By the 1960s, the name "home economics" often suggested gender
stereotypes that many women were struggling to overcome. In 1965,
President James Perkins created a committee to study and make recommendations
to modernize the college. In its December 1966 report, the committee
suggested a college-wide reorganization based on strong, discipline-based
departments. With extension and outreach efforts increasingly focused
on broad social issues, students in the college needed to be trained
for professional roles outside the home.
Although home economics seemed socially conservative, it actually
helped to generate Cornell's contemporary women's studies program
with its feminist perspective on gender. In January l969, before
the name change, Cornell hosted a controversial Intersession Program
on Women that was sponsored by the College of Home Economics. The
conference sparked an Ithaca chapter of the National Organization
of Women (NOW) and the first collegiate "female studies" course
offered by the Department of Human Development and Family Studies.

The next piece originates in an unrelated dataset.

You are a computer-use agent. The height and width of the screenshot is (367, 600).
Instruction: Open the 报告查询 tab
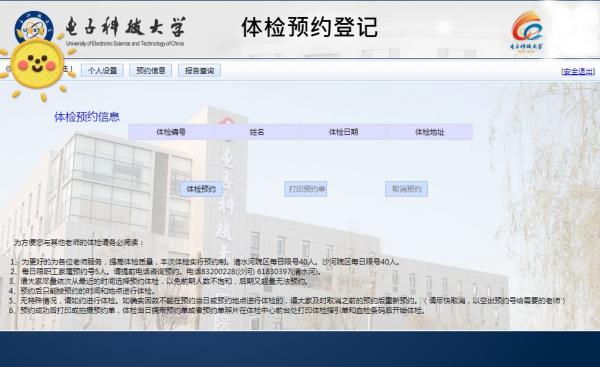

That same year, President Perkins and Dean David Knapp persuaded
the faculty to accept the name Human Ecology which, while somewhat
ambiguous, accurately reflected the academic and theoretical orientation
of the College and its diverse concerns with problems of human welfare.
Incidentally, Ellen Swallow
Richards, the first president of the American Home Economics
Association, had considered the name "human ecology" back in 1909.
With the transformation of home economics complete, Dean Knapp stated,
"The time is now at hand to direct past traditions of problem-solving
toward a new focus. The basic mission of [Human Ecology] is to improve
the quality of life."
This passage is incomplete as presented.